Instructions to follow – Take the line with "Image resolution: width=1280" as the first and the last line of the data as the end. Write out both and every line between exactly, except pictures.

Segment Start: Data section

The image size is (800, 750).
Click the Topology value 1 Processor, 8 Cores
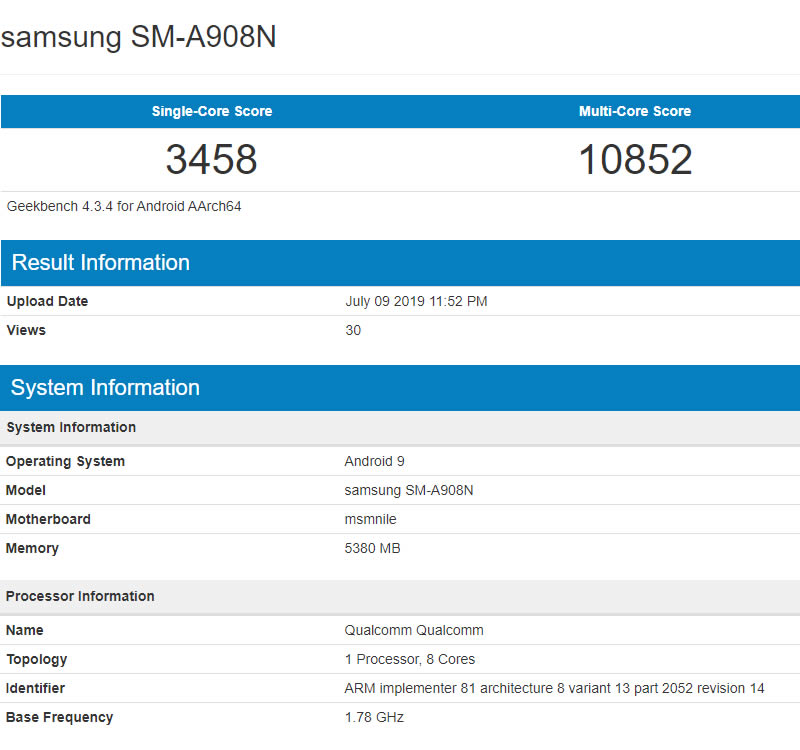click(410, 659)
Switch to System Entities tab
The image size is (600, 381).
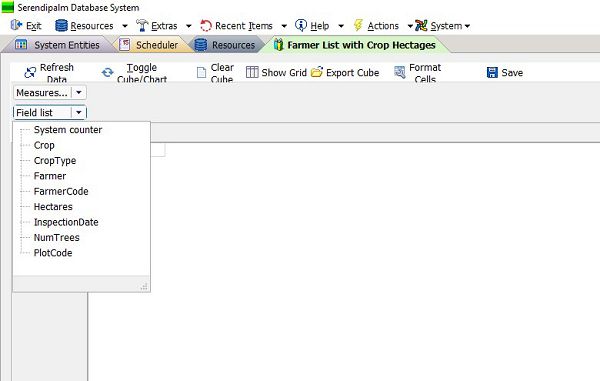(x=58, y=45)
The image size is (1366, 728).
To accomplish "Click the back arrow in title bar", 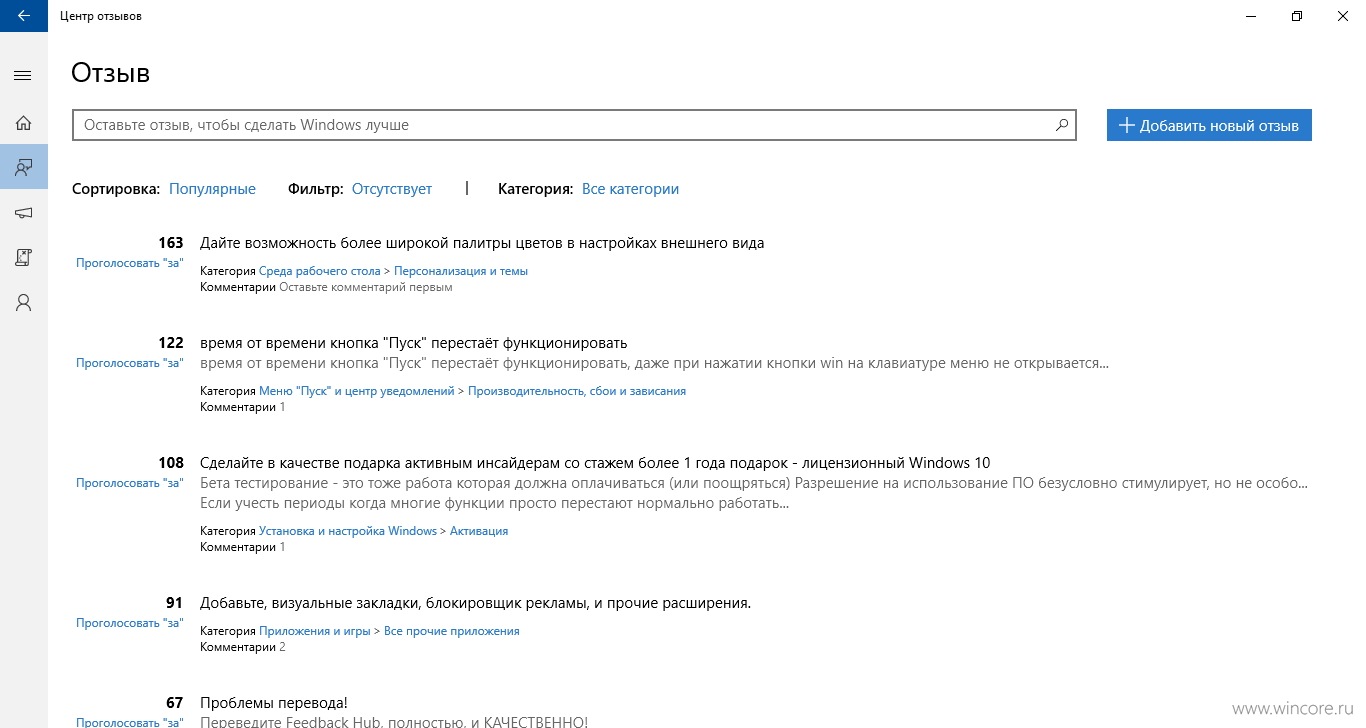I will point(23,16).
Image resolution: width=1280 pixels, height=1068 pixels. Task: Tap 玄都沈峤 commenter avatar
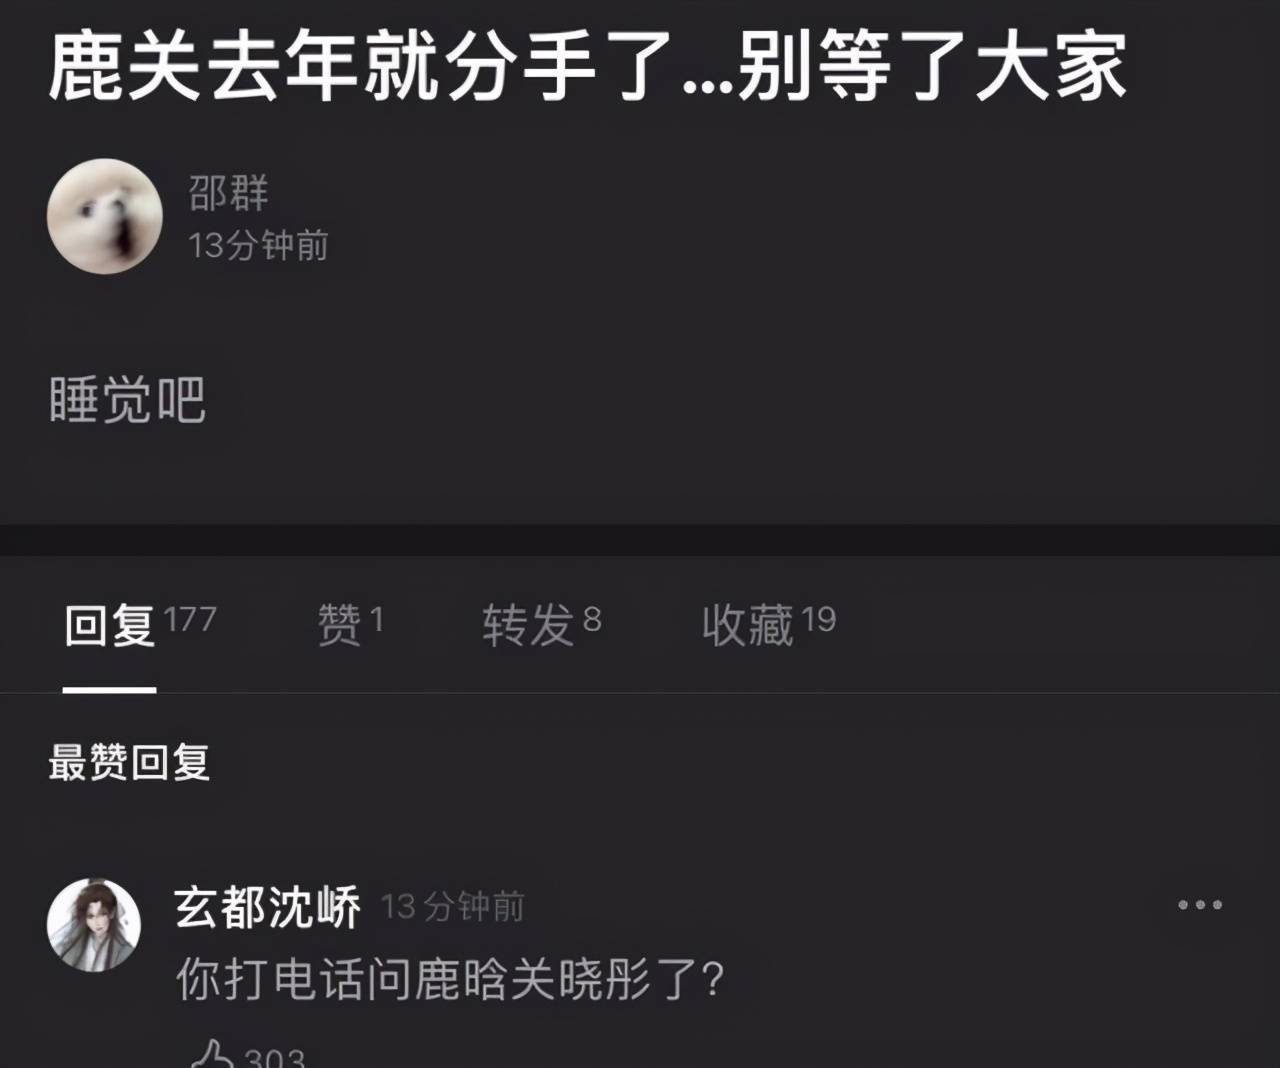[x=94, y=925]
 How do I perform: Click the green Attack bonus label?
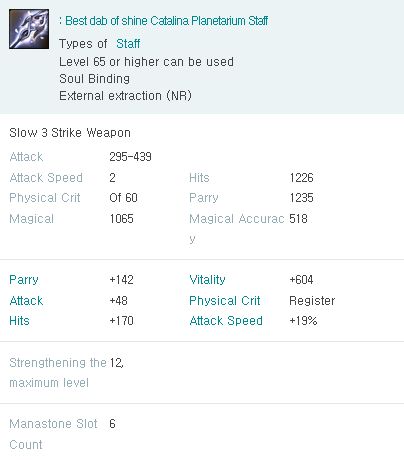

Segment End: Data section

Result –
Image resolution: width=1280 pixels, height=1068 pixels. Task: Tap 玄都沈峤 commenter avatar
[x=94, y=925]
 How do I perform: Click the green Attack bonus label?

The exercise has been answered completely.